Fulfilling Spike Lee’s request to Public Enemy to provide a theme for the movie, “Fight the Power,” made it onto the group’s iconic album Fear of a Black Planet the following year. In Anthem, Shana Redmond names the song “perhaps the last Black anthem of the twentieth century,” noting that it bridges divides like the space between America’s East and West Coasts (261-262). It does so as part of the film’s opening sequence through juxtapositions: the sound of helicopters, a signature of LAPD surveillance, crosses the New York City streetscape in stereo. On the album, however, a radically different opening sets the tone for the track. A speech by Thomas Todd taunts, “Yet our best trained, best equipped, best prepared, troops refuse to fight. Matter of fact, it’s safe to say that they would rather switch than fight.” The speaker draws out the breathy, sibilant ending of the word “switch” to create a double entendre; voiced this way, “they would rather switch” connotes both disloyalty in the “fight” and a swishy movement of the hips attributed to effeminate men. In later years, the crystal-clear sample would resurface across genres; it was the only lyrical component of DJ Frankie Bones’s “Refuse to Fight” in 1997, a track purely intended for dancing in the blissful atmosphere of the rave scene, which evacuated militancy to make room for “Peace, Love, Unity, and Respect.”

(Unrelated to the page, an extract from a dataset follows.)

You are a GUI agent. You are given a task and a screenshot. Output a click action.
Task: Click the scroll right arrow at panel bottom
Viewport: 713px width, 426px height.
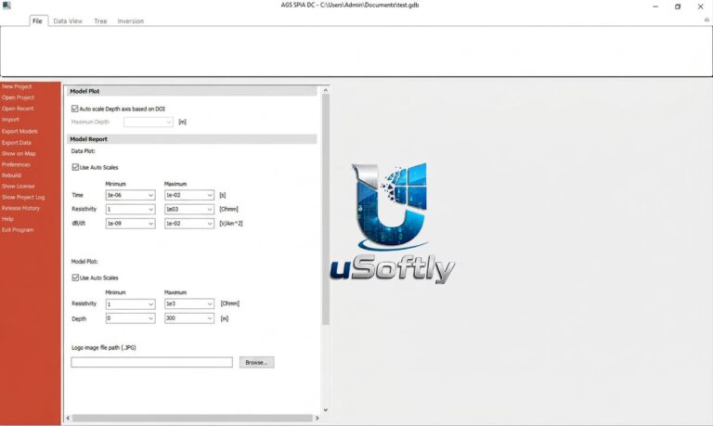(x=317, y=418)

On PE’s album, the version of the song introduced by this sample strikes a stark contrast with its rendition in the film as the vehicle for an inexhaustible and defiant female dancer in a neighborhood wracked by disempowerment.
Identifying Fear of a Black Planet as “the first true rap concept album,” Tom Moon of the Philadelphia Inquirer recognizes the role of the DJ and production team in achieving its unique synthesis between melodic and meaning elements. At first he calls the sample-heavy stage for the rap performance “a bed of raw noise not unlike radio static,” but he later parses out how this “noise” actually consists of a rich informational emulsion:
an environment that can include snippets of speeches, talk shows, arguments, chanting, background harmonies, cowbells and other percussion, drum machine, treble-heavy solo guitar, jazz trumpet, and any number of recorded samples.
The underlying concept driving the album is the ominous encounter between Blackness and whiteness, which has become an object of fear and fascination throughout centuries of American culture. As the role of their anthem in the film about a neighborhood undergoing violent transformation indicates, the meeting of Black and white is not a fearsome future to come, but a present giving way to both reactionary and revolutionary possibilities. And it goes a little something like this.
In this post, I provide track-by-track sonic analysis to show how, over the past 25 years, Fear of a Black Planet has contributed to Afrofuturism through its invocation of prophetic speech and through its place on the cultural landscape as a touchstone for the beginning of the 1990s. As the first song, “Contract on the World Love Jam,” insists, in one of the “‘forty-five to fifty voices’” Chuck D recalls sampling for this track alone, “If you don’t know your past, then you don’t know your future.”
This moment continues to resonate in the present as a repository of ideas and modes of expression we still need. Along with the hypnotic efficacy of rhetoric like “Laser, anesthesia, ‘maze ya/ Ways to blaze your brain and train ya,” and Flavor Flav’s subversive humor, I argue that Fear of A Black Planet engages with Afrofuturism by using sound to instigate the kind of “disjuncture” that Arjun Apparurai called characteristic of culture under late modern global capitalism. This kind of practice thematizes Fear of a Black Planet: it uses sound to confront the boundaries of information, desire, and power on decisively African Americanist terms. PE cut through the noise with a new sound, one that still resonates 25 years later.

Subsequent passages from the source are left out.